======== Texto de origen ========

El trabajo era más o menos sencillo. Se trataba de encontrar una buena historia y realizar un reportaje. Teníamos veintipocos años, era el año 2000, vivíamos en Londres y estudiábamos periodismo. Intentamos grandes gestas, tocamos muchas puertas y se abrieron algunas pocas. Ahí aprendimos una de las primeras lecciones: empieza con lo que tengas más cerca.

Yo me fui a entrevistar a miembros de las Brigadas Internacionales, Eri Tsukuda hizo un gonzo sobre una secta pagana y Daniel Schearf empezó con lo que realmente tenía más cerca: nuestra universidad. Corría el año 2000 y todavía existían las torres gemelas, se fumaba en los bares y no había redes sociales. Acabábamos de vivir una polémica sin que realmente nos tocara y Daniel tiró de ahí: una de las dos asociaciones musulmanas de estudiantes repartía folletos en la puerta de la universidad en protesta por no dejarles usar el espacio común estudiantil -la Student Room- para rezar. El argumento del decanato para oponerse era claro: la universidad era un espacio libre de expresiones religiosas, y la sala era de uso compartido.

======== Listado de entrada ========

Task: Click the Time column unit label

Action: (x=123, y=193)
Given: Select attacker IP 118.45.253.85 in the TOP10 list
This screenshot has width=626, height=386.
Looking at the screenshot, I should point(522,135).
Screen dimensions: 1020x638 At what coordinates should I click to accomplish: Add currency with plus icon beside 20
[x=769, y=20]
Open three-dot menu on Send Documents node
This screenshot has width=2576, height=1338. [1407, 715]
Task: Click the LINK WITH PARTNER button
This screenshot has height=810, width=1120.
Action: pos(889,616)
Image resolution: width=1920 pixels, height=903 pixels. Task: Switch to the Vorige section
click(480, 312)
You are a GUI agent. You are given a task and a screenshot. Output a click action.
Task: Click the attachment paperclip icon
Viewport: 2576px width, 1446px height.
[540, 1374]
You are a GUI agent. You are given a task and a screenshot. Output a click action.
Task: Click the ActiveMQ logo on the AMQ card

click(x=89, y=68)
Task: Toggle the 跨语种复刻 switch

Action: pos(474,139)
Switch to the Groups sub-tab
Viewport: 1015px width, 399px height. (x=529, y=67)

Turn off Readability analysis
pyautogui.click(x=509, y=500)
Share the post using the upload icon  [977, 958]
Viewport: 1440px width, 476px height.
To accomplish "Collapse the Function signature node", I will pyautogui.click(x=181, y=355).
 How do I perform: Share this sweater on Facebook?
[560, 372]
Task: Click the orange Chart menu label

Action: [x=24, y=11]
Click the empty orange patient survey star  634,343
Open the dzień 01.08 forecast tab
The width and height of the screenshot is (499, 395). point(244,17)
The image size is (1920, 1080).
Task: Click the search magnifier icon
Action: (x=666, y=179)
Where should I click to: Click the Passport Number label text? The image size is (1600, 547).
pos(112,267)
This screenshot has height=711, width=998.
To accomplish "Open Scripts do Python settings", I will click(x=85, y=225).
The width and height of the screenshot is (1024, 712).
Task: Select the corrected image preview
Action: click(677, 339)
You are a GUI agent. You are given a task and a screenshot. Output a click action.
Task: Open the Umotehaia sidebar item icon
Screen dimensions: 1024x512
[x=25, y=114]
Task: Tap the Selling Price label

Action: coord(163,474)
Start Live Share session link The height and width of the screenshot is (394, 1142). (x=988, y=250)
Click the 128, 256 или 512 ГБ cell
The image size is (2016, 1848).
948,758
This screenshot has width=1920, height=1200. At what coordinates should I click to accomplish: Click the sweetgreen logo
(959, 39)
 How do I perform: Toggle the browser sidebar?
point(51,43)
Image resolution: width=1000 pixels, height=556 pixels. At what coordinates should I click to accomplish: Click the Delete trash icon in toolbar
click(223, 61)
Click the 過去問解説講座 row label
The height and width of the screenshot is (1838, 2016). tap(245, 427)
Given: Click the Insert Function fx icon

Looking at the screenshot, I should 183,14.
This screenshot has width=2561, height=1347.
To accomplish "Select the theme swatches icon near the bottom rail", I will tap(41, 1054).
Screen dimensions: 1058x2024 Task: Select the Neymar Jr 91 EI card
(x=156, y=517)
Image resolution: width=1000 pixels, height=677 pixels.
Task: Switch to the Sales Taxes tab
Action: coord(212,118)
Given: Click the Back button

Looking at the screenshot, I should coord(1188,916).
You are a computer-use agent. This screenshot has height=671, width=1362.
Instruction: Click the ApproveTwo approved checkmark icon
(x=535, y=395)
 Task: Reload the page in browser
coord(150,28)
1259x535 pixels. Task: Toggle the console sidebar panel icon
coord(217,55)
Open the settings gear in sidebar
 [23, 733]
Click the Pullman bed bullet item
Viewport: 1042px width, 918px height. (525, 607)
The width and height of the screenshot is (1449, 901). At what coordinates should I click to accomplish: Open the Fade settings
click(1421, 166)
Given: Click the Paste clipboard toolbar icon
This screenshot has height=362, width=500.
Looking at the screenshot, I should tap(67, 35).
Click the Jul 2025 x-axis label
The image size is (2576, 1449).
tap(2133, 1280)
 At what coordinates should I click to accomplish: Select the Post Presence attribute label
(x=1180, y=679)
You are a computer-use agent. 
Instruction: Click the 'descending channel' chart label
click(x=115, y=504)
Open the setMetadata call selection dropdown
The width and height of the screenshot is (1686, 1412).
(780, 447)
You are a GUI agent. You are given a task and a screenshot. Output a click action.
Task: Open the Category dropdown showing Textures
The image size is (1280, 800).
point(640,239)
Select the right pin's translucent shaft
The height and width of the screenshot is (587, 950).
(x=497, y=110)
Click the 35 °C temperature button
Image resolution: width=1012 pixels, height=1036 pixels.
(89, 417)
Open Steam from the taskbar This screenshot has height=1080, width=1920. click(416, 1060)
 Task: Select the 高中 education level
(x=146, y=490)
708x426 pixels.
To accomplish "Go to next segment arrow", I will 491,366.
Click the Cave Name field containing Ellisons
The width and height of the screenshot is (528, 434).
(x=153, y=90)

========

▶ _Conjunto de tareas_
#1 Según el texto de origen, ¿sobre qué hizo Eri Tsukuda un gonzo?
#2 Reproduce todo el listado, desde su comienzo hasta la línea que contiene "[540, 1374]", ambas incluidas.
El texto y el listado no tienen relación entre sí.

▶ _Soluciones_
#1 Sobre una secta pagana.

#2
Task: Click the Time column unit label

Action: (x=123, y=193)
Given: Select attacker IP 118.45.253.85 in the TOP10 list
This screenshot has width=626, height=386.
Looking at the screenshot, I should point(522,135).
Screen dimensions: 1020x638 At what coordinates should I click to accomplish: Add currency with plus icon beside 20
[x=769, y=20]
Open three-dot menu on Send Documents node
This screenshot has width=2576, height=1338. [1407, 715]
Task: Click the LINK WITH PARTNER button
This screenshot has height=810, width=1120.
Action: pos(889,616)
Image resolution: width=1920 pixels, height=903 pixels. Task: Switch to the Vorige section
click(480, 312)
You are a GUI agent. You are given a task and a screenshot. Output a click action.
Task: Click the attachment paperclip icon
Viewport: 2576px width, 1446px height.
[540, 1374]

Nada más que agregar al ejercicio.